The Shoe Leather Express

Writing and Comedy from James Harris

Tag: David Cameron

Two politicians talk about God

This poem was written in 2012.

 

Cameron and Clegg at Downing street,

Last meeting before Christmas done.

Nick puts on his coat to leave

And Cameron stops him with ‘Nick.’

‘Hmm?’ ‘Just one thing, chum, a question –

Do you believe in God?’

A pause, and Clegg answers hesitantly,

‘Actually I don’t. Since my youth I’ve been an atheist

I’ve never had much use

For bells and smells and promises

Which life itself can’t keep. I read

The works of Samuel Beckett, who would’ve

Prayed to God but -’

‘He doesn’t exist,’ says Cameron.

Then Clegg: ‘Surprised you know the quote.

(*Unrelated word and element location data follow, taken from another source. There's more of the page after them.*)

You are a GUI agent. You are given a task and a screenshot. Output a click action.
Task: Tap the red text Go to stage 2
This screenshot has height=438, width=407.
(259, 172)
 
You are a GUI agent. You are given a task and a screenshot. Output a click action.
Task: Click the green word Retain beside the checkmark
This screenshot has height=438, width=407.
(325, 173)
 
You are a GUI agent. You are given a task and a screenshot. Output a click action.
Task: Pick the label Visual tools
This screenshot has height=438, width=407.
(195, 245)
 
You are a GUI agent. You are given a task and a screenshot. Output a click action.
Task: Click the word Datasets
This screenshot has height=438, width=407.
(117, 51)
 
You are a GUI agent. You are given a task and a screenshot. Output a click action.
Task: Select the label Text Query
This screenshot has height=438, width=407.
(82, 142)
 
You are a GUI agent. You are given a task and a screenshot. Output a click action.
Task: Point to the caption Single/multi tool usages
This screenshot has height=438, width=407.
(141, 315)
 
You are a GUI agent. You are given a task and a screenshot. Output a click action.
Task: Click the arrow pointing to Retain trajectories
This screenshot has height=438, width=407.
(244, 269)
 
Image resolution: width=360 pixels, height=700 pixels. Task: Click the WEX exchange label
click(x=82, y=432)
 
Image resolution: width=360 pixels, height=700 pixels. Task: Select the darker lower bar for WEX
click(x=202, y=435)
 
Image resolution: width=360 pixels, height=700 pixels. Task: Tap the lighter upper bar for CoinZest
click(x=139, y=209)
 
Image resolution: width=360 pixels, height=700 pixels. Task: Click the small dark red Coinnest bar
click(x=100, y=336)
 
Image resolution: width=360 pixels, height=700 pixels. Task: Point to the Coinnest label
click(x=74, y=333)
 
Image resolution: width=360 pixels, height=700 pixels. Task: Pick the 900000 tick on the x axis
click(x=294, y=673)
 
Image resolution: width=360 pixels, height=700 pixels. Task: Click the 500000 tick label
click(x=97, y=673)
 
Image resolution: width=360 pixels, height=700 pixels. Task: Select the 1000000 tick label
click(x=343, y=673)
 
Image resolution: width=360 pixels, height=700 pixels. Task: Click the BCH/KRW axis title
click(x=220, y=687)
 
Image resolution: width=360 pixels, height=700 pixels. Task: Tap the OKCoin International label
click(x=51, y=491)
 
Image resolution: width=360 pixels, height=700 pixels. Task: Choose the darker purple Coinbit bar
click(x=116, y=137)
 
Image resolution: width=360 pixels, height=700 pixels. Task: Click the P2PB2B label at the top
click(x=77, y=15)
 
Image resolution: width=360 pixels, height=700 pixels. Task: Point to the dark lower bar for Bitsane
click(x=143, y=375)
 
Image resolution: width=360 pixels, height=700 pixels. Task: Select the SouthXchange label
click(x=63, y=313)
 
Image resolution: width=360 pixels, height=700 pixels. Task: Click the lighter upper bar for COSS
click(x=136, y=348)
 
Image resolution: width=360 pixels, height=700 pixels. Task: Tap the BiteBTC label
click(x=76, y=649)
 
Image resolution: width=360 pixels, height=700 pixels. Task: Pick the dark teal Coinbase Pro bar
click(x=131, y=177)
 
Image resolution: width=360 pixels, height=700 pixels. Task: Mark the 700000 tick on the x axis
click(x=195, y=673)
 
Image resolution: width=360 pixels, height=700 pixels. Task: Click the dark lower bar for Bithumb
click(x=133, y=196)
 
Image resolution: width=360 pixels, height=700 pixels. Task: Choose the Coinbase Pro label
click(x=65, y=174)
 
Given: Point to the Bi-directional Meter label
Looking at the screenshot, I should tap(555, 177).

I don’t believe in God, but

In the interests of full disclosure I should state

My sons are being raised Catholic.’

Nick goes further into his coat, then farther

To the door; at which point he turns, seeing

David stood in the room’s middle

Blowing his cheeks out,

Face puffy and red-eyed

From tiredness and overwork.

‘And you?’ after a moment Nick asks.

‘Oh it comes and goes.

I like to read the Bible…

I’m a cultural Christian…

But I wouldn’t say I believe.

Increasingly I find in meetings

My mind hovers above the fray,

In our interminable monetary discussions

I end up somewhere else.

The scene I see is seashores

And families playing there;

Ice cream on children’s faces,

Wasps in the orange juice.

I believe, I think I realize,

In a very British God –

A kind of aquatic protector

Who keeps this island safe.

I operate in a basic wavering

Position of vague belief;

You could say I’m a coalition

Of certainty and doubt.’

Nick nods and turns back to the door,

Then holds just another tick.

‘We should talk about these things more often,

It might help us win the day.’

Cameron gives a half-smile then says, at last

‘Give my love to your family

And enjoy the Christmas break.’

Cameron Clegg

Image Credit: The Cabinet Office.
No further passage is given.